The political football is now solely in Gov. Tom Corbett’s court, after the Legislature passed the state budget on July 1. But will he sign it? Will he veto it?
These two questions have been the speculations, with the governor showing little signs one way or the other as to what he plans to do. He's got until July 11 to make a decision or the bill will be become law.
Predictions on his decision have been mixed, but one thing has become certain — Corbett, an unpopular governor with low approval ratings and an approaching election, has become a lame duck with little power over his own party.
The budget, which was constructed by Republicans, doesn’t please the governor. Republicans left out pension reform for state employees — something Corbett has been pushing for to help rein in state spending. According to the governor’s budget office, Pennsylvania’s pension system debt outweighs its assets by more than a combined $47 billion. Pension reform will now need to be taken up by Republicans at a later date. The budget also left out another goal the governor has failed to achieve: privatizing the state’s liquor sales.

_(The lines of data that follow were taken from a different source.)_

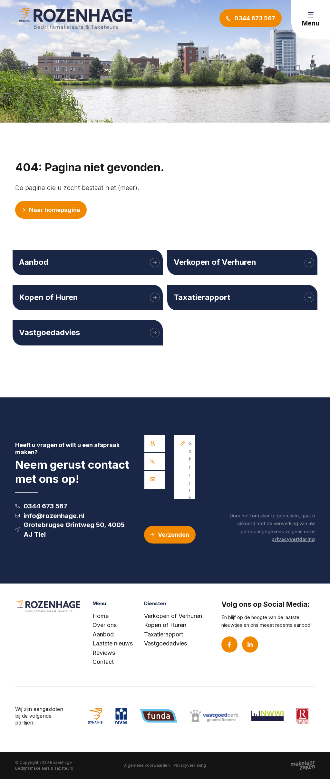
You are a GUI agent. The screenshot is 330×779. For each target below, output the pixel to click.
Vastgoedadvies (165, 643)
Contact (103, 661)
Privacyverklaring (189, 765)
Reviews (103, 652)
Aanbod (103, 634)
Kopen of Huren (165, 625)
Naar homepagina (51, 209)
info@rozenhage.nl (49, 516)
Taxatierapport (163, 634)
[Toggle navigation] (310, 19)
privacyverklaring (293, 539)
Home (100, 616)
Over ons (104, 625)
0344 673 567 (41, 506)
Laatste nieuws (112, 643)
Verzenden (169, 534)
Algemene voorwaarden (147, 765)
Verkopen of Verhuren (173, 616)
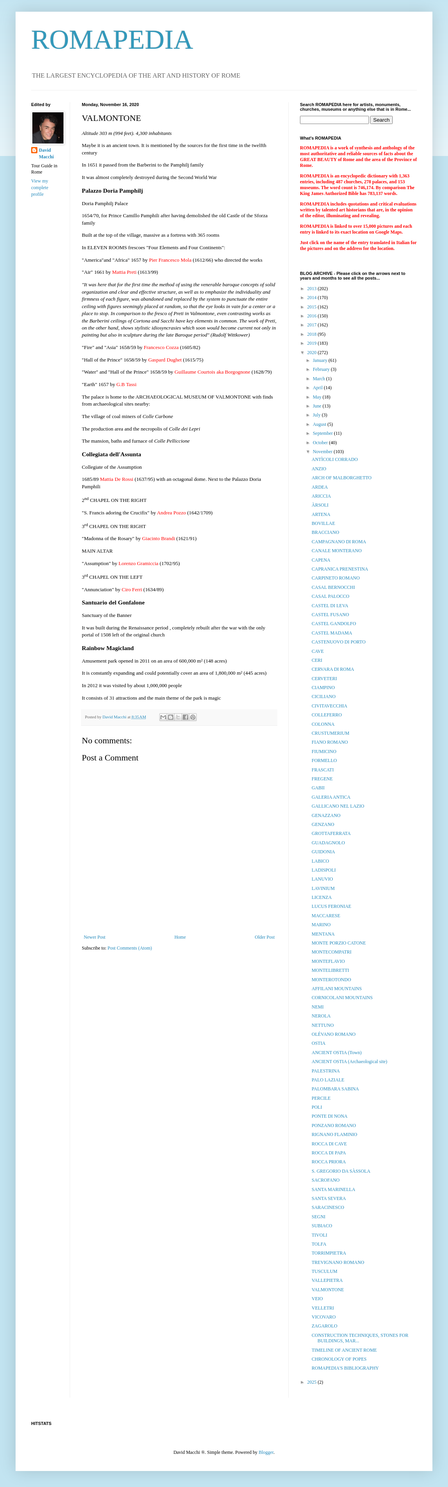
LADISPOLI (324, 870)
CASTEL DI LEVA (330, 605)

Both privatizing liquor sales (a no-brainer) and reforming the pension system are both topics that should be widely popular with Pennsylvanians, but Corbett has failed to connect the dots in a meaningful way with voters.

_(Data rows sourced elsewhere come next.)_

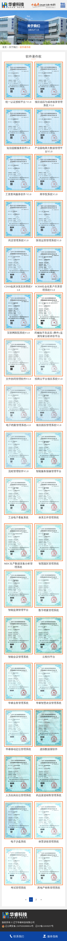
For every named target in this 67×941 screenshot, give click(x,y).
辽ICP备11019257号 (44, 926)
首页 (4, 47)
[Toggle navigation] (62, 5)
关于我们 (13, 47)
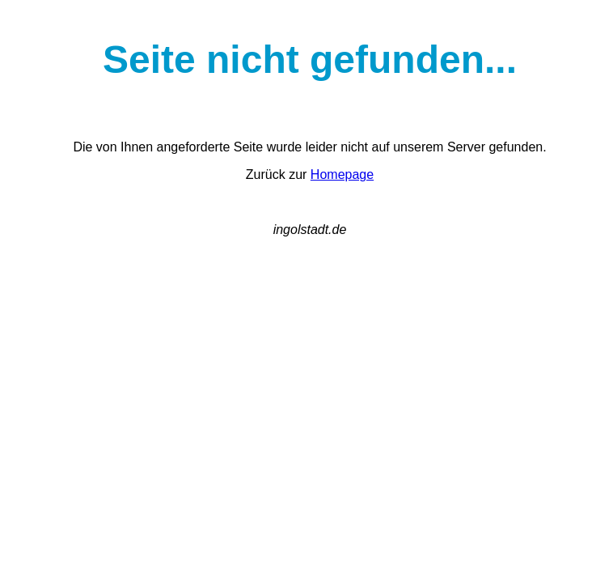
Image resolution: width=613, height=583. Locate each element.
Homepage (342, 174)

Another aspect of the budget that goes against the governor’s “no new taxes” pledge is the Legislature approving a $2 cigarette tax in Philadelphia. The cigarette tax will aid the city’s public school system. The city’s school system continues to find itself in a multi-million budget shortfall. After some debate, and pressure from Mayor Michael Nutter and others like the City Council, the Legislature was convinced the plan was a good idea. The vote passed the Pennsylvania House of Representatives by a 119 to 80 vote.
The Mayor and City Council quickly celebrated the new tax as a win for Philly schools.

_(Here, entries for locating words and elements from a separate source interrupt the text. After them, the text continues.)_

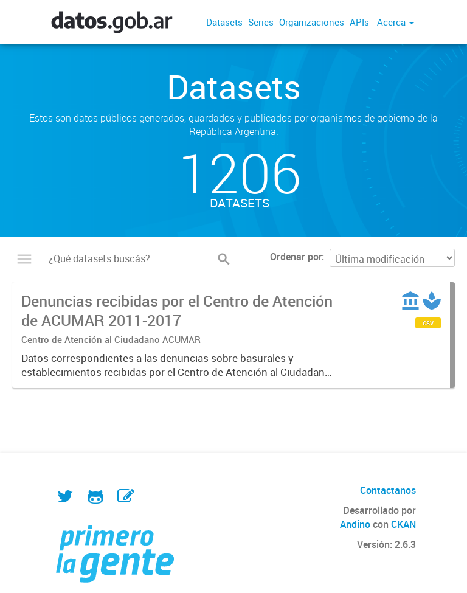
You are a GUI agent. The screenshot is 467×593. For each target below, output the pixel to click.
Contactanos (388, 490)
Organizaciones (311, 22)
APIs (359, 22)
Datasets (224, 22)
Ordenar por (296, 257)
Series (261, 22)
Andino (355, 524)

“I sincerely hope Governor Corbett keeps his word and signs this legislation into law,” City Council President Darrell L. Clarke said. “I will continue to work with my colleagues in City Council and in the General Assembly toward truly adequate funding for all public schools in the Commonwealth of Pennsylvania. Let us endeavor to not just keep our schools afloat, but to enhance learning environments for our students. We should not settle for merely stopping a decline in our schools.”
The money raised from a cigarette tax is estimated to be around $45 million in the first year and double that in years to come. This number, often cited in news reports, could be a bit misleading for years to come. It’s likely that number is unrealistic. When smokers start quitting, buying cigarettes outside the city or turn to the black market, the taxes raised will decrease. In New York, for example, where cigarettes taxes are some of the highest in the nation, the state also leads in illegal cigarette smuggling and sales. Philadelphia will also soon rank high in that department.
The fact is the cigarette tax will likely be an unreliable way to fund the Philadelphia school system. This method was chosen because smokers are a vulnerable and demonized group politically, not because it was the best method to keep the school system afloat.
Corbett has remained quiet on these issues. His moves in the days ahead will further prove whether he is a lame duck. It’s likely, in my opinion, he will sign the budget. Although he clearly is not happy with the outcome.